También le miente. No le dice que un ciego siempre está desnudo.

—Puedo encontrar a oscuras la barandilla del paseo. Pero no sé si sería capaz de localizar el bulto de la ropa en la arena.

Y Manuela, sin objeción, lo acepta. Seguramente porque es fácil asociar la sinceridad a la derrota.

—Claro —dice—; claro.

No hay sitio para la admiración en este arnés primitivo que ahora pone a secar, extendiéndolo sobre una de las mesas largas del taller. Dos cinturones unidos por una tira larga de loneta que ha cosido ella misma con una aguja grande, de toldero. Varios metros de cinta, con presillas colocadas a diferente altura para que los pasos puedan adaptarse a la amplitud de la marea que calcula, antes de cada salida, con la tabla.

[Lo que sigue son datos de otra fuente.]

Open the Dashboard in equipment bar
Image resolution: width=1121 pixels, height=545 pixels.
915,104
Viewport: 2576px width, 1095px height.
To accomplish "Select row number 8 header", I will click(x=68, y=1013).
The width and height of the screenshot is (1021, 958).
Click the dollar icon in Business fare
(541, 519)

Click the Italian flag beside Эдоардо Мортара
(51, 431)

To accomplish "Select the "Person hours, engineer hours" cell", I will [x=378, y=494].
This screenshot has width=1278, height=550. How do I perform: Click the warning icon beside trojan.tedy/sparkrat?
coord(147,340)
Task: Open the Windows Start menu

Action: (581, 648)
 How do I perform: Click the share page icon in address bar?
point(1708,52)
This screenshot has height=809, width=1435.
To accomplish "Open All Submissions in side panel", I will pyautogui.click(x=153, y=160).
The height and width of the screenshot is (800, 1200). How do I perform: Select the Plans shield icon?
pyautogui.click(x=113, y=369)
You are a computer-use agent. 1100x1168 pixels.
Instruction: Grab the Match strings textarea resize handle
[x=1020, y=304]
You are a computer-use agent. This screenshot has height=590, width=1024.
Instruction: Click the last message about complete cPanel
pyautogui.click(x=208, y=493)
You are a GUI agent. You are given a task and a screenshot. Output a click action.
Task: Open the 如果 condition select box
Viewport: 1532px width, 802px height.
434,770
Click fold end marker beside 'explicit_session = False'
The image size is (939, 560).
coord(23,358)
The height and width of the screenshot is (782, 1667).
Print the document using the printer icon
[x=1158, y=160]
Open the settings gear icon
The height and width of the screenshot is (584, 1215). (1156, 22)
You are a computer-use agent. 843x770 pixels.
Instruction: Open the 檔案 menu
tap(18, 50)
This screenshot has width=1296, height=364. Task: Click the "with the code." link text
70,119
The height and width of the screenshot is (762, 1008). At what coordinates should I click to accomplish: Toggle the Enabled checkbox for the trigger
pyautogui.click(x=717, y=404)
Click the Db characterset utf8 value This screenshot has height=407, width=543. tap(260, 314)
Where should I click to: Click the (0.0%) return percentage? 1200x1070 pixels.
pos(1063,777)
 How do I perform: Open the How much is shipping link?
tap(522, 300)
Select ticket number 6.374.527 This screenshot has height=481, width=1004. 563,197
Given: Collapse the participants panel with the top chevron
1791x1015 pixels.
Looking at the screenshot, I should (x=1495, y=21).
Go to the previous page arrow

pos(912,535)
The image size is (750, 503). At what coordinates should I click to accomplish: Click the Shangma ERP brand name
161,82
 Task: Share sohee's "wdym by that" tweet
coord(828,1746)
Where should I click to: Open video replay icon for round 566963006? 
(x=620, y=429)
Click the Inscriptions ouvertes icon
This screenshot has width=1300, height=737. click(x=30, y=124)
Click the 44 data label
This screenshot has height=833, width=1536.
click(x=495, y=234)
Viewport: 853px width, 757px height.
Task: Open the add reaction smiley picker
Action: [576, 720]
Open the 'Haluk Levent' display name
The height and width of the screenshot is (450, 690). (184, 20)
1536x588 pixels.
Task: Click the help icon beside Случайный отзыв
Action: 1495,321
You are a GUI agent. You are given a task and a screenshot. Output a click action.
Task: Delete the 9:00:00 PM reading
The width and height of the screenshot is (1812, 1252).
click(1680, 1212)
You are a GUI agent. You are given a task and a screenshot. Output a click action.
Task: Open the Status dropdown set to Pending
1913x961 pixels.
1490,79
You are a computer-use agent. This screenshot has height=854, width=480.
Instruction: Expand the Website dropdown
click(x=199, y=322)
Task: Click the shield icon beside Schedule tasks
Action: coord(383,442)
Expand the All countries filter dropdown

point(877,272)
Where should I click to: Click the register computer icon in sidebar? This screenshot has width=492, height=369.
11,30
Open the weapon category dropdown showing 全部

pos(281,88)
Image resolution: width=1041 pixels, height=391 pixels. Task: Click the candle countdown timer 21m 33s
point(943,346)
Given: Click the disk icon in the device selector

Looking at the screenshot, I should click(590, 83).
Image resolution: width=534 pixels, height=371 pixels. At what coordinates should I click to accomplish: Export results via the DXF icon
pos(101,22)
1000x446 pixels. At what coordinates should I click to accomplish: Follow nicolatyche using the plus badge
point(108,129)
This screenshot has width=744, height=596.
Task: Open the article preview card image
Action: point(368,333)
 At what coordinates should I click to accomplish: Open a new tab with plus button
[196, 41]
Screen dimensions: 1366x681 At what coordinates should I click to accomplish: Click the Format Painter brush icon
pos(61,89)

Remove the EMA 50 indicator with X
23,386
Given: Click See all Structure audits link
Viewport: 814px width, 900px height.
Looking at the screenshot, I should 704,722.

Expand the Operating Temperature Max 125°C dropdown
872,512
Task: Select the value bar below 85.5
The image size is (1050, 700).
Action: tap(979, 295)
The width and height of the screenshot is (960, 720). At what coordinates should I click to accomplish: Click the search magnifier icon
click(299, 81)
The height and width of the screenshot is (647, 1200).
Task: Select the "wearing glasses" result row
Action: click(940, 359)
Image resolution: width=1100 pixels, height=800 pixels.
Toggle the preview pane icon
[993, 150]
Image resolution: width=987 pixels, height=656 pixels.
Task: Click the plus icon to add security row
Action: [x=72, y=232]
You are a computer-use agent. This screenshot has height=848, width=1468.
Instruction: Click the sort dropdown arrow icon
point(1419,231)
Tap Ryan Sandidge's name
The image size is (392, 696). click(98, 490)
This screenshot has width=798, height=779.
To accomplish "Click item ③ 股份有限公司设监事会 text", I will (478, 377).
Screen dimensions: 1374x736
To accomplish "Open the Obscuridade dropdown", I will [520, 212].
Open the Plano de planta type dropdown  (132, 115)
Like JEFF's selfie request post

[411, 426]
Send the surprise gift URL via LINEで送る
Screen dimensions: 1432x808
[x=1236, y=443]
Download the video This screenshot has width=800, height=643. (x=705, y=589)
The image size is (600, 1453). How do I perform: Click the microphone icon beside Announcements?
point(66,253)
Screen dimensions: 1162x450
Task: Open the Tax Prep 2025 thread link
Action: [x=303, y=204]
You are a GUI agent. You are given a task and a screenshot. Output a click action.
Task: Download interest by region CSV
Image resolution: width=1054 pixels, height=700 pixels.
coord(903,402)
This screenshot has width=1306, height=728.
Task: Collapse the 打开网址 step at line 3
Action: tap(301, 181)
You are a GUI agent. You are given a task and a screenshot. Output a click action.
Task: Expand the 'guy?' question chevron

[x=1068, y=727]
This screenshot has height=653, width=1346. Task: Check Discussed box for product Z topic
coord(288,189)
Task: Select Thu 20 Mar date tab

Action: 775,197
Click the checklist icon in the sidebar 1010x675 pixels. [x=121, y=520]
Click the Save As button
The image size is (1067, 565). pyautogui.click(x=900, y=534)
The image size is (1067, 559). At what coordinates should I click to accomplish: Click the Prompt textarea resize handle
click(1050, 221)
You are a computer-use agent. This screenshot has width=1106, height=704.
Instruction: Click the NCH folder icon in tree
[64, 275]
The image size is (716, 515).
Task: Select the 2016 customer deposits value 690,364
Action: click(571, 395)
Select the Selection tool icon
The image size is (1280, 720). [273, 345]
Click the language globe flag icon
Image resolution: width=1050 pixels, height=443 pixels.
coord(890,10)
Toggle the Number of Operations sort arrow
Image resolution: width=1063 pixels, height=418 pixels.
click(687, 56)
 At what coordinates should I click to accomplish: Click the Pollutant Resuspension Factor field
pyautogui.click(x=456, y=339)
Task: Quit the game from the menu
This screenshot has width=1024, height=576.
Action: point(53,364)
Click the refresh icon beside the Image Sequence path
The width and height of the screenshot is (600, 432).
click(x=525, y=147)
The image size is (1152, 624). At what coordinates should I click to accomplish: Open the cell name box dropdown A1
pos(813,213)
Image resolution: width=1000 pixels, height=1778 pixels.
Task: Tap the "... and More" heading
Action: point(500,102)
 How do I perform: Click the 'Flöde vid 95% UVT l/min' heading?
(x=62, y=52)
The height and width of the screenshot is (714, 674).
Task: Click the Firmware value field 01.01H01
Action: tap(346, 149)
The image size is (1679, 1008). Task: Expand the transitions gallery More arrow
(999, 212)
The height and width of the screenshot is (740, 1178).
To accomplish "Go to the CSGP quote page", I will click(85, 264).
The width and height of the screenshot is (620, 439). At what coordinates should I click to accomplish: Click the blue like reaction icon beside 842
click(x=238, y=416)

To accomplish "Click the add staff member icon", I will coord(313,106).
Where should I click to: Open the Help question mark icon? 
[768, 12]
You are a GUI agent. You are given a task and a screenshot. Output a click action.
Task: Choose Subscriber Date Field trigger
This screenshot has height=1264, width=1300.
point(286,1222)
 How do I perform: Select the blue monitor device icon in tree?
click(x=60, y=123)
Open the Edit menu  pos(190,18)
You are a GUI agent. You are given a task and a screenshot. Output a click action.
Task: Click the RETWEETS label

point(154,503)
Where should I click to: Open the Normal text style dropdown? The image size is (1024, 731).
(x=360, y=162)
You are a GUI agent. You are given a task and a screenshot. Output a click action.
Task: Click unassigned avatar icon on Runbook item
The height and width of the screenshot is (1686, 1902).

Abandona el taller. Cruza el patio. Entra en su casa, como cada vez que vuelve del mar, por la terraza. Allí se desviste y deja la ropa mojada en el rincón de siempre, para que Manuela la encuentre enseguida.

La caja fuerte

Manuela siempre deja la terraza para lo último, por la ropa mojada. No quiere encontrársela desde el principio y tener que trabajar el resto del tiempo con esa preocupación dándole vueltas en la cabeza. Prefiere hacer las tareas con la mente entretenida con la esperanza de que ese día la ropa no esté, de que se haya terminado de una vez la locura de meterse en el mar e irse a nadar lejos, en su estado, y sola.